Vice President Kamala Harris’ campaign is staying hopeful in its push to score an upset victory in Florida and capture the state’s 30 electoral votes in the November presidential election.
During a fundraiser in New York City on Wednesday, second gentleman Doug Emhoff told donors that Harris’ team is “going to see what we can do” in the Sunshine State, where Democrats lost to former President Donald Trump in 2016 and 2020.
“The map is wide-open, and we need the money to compete in seven and possibly eight states,” Emhoff said at the event in Brooklyn, per a report from ABC News correspondent Will McDuffie.
“I was just in Florida at the Villages and it was wild,” Emhoff added, referring to his campaign stop in Alachua County over the weekend. “It was way more people than we thought, and there was a lot of excitement, and we’re going to see what we can do down in Florida.”
Newsweek reached out to Harris’ campaign for further comment Wednesday night.
Florida has been regarded as a reliable state for Republicans in recent years under Governor Ron DeSantis’ administration. Democrats have won only five presidential elections in Florida since 1952—former President Barack Obama won the state in 2008 and 2012.
But with issues like abortion on the ballot this year in Florida, Democrats have kicked it up a notch. Democratic National Committee Chairman Jamie Harrison previously said that the party believes it “has a shot” at taking Florida and its 30 electoral votes, telling reporters this month, “I keep saying folks, they’re going to be surprised on election night about what happens in the state, that you can’t give up on Florida.”
According to polls, however, it is likely an uphill battle for Harris. Per FiveThirtyEight’s polling averages, Harris is down 3.6 percentage points to Trump (49.3 percent to 45.6 percent). President Joe Biden lost by 3.3 percentage points in Florida to Trump in 2020 despite winning the White House.
RealClearPolling gives the former president an even bigger lead, finding Trump up by 6 percentage points (49 percent to 43 percent). Pollster Nate Silver’s election forecast predicts that Trump has an 85.2 percent chance of winning Florida as of Wednesday.

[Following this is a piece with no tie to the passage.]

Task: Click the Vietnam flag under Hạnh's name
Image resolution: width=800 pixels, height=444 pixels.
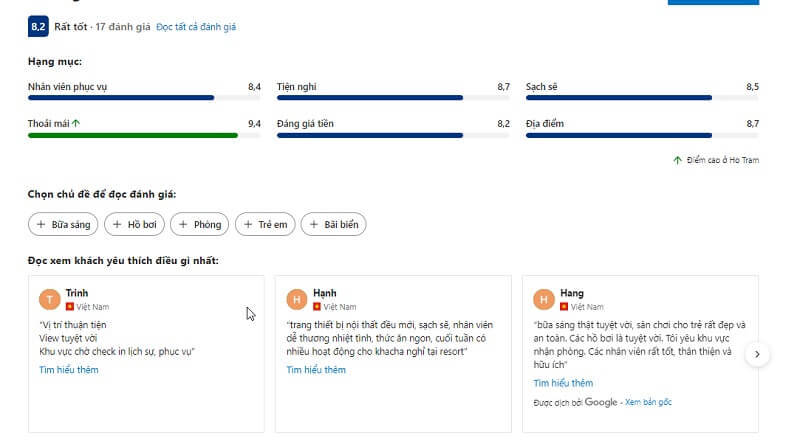Action: click(x=317, y=307)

There are signs that Republicans could slip, however. In a USA Today/Suffolk University/WSVN-TV survey conducted from August 7 to August 11, Trump was found to be ahead by just 5 percentage points (47 percent to 42 percent), his smallest lead in a month. Florida Republican Party Chairman Evan Power later called the poll “extremely alarming.”
“Fellow Conservative, it is our job to ensure Florida, Donald Trump’s home state, is LANDSLIDE for him in November,” Power wrote in a fundraising email in August.
Trump is also slipping among Florida women, a key voter bloc ahead of November that the former president has struggled to rally nationwide. In a Florida Atlantic University Political Communication and Public Opinion Research Lab poll last month, Harris held a 10-point lead over Trump among female voters in Florida.
In a statement to Newsweek this month, Rachel Reisner, the GOP’s director of regional communications, dismissed any concerns over Florida flipping blue in the fall, saying, “Florida is Trump country.”
“In November, Florida voters will send a clear and resounding message: President Donald J. Trump is the only leader with a proven track record of making our nation prosperous and affordable,” Reisner said. “The movement to Make America Great Again is alive and growing, and it starts here in Florida.”